### SUPPLIED INFORMATION
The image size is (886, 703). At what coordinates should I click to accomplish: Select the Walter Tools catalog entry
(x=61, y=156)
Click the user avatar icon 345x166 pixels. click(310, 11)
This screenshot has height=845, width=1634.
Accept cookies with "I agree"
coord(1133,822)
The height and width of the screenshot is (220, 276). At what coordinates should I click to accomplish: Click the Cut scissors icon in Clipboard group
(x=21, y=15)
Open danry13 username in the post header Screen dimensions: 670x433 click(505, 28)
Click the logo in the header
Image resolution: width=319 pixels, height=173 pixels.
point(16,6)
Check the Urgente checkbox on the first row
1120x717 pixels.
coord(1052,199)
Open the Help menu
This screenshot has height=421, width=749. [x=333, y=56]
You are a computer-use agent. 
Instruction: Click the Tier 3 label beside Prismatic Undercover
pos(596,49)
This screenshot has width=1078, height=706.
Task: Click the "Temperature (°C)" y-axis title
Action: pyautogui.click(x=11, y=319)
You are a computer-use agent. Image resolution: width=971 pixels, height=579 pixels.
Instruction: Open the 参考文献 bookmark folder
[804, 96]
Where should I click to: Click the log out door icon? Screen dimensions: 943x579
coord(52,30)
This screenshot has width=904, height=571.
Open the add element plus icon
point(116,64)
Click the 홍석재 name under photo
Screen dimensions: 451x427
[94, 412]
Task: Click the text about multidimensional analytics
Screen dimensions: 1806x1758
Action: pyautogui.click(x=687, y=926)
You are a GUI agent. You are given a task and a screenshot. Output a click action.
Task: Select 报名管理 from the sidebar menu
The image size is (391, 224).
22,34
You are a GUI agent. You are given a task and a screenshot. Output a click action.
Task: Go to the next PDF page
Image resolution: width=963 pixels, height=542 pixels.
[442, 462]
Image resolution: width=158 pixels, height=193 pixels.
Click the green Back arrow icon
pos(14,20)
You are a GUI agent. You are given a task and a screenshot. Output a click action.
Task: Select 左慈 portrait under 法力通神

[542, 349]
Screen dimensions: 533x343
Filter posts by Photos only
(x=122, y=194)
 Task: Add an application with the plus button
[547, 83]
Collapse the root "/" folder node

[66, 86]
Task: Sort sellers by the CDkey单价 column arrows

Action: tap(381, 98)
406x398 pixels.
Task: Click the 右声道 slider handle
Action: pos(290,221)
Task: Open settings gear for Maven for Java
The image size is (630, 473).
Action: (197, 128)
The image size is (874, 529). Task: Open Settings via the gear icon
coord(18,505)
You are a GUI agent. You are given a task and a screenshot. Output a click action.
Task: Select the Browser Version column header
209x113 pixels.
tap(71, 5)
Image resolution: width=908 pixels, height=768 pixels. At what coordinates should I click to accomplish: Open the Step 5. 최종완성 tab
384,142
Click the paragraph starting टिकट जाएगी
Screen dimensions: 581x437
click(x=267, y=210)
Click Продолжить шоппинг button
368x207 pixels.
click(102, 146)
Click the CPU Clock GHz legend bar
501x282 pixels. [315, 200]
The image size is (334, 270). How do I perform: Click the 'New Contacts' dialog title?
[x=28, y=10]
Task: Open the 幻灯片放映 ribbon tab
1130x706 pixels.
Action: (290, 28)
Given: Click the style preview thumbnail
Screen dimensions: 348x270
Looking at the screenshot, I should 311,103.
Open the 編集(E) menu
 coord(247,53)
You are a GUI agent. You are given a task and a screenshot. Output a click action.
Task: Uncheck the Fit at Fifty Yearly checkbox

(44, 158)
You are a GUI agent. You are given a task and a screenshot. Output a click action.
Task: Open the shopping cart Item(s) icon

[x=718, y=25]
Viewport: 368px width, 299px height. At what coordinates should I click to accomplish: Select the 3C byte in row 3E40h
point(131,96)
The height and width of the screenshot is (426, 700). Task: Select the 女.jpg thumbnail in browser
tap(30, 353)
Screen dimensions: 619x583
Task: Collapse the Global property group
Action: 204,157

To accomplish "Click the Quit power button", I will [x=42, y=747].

### TASK OBJECTIVE
Examine the records and pull out every line where the string "computer" occurs.

### ANSWER TO THE EXERCISE
You are a computer-use agent. 
You are a computer-use agent. Image resolution: width=971 pixels, height=579 pixels.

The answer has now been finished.